Can you repeat the stretch of items from the line containing "Where should I click to: Click" through the end of the items, with both ends included, exactly as they appear?
------ INPUT ------
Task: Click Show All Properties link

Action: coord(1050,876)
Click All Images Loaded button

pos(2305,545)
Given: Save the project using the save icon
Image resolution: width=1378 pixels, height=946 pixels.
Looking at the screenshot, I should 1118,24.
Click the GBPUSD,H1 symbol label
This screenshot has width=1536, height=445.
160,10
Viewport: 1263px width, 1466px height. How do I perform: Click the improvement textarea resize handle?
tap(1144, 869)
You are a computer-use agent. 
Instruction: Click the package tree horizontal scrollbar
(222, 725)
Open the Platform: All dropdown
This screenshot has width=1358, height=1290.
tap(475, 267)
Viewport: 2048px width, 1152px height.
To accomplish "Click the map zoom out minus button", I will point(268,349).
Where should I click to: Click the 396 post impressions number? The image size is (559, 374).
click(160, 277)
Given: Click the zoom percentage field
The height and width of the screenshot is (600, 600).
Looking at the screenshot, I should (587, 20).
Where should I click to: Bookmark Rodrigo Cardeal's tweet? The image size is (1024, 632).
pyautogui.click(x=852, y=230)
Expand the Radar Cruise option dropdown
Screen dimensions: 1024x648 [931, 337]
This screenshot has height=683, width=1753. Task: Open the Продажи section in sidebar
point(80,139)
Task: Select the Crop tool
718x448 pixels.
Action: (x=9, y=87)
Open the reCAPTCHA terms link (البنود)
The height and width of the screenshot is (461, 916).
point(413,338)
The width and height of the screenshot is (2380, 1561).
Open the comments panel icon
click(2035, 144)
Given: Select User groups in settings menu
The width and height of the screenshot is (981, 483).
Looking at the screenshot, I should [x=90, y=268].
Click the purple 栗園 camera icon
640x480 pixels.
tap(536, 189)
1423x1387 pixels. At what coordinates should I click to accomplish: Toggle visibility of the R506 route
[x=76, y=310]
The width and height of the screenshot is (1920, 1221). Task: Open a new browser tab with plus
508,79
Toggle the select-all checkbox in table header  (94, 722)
------
◆ **THE RESULT**
Where should I click to: Click the 396 post impressions number? The image size is (559, 374).
click(160, 277)
Given: Click the zoom percentage field
The height and width of the screenshot is (600, 600).
Looking at the screenshot, I should (587, 20).
Where should I click to: Bookmark Rodrigo Cardeal's tweet? The image size is (1024, 632).
pyautogui.click(x=852, y=230)
Expand the Radar Cruise option dropdown
Screen dimensions: 1024x648 [931, 337]
This screenshot has height=683, width=1753. Task: Open the Продажи section in sidebar
point(80,139)
Task: Select the Crop tool
718x448 pixels.
Action: (x=9, y=87)
Open the reCAPTCHA terms link (البنود)
The height and width of the screenshot is (461, 916).
point(413,338)
The width and height of the screenshot is (2380, 1561).
Open the comments panel icon
click(2035, 144)
Given: Select User groups in settings menu
The width and height of the screenshot is (981, 483).
Looking at the screenshot, I should [x=90, y=268].
Click the purple 栗園 camera icon
640x480 pixels.
tap(536, 189)
1423x1387 pixels. At what coordinates should I click to accomplish: Toggle visibility of the R506 route
[x=76, y=310]
The width and height of the screenshot is (1920, 1221). Task: Open a new browser tab with plus
508,79
Toggle the select-all checkbox in table header  (94, 722)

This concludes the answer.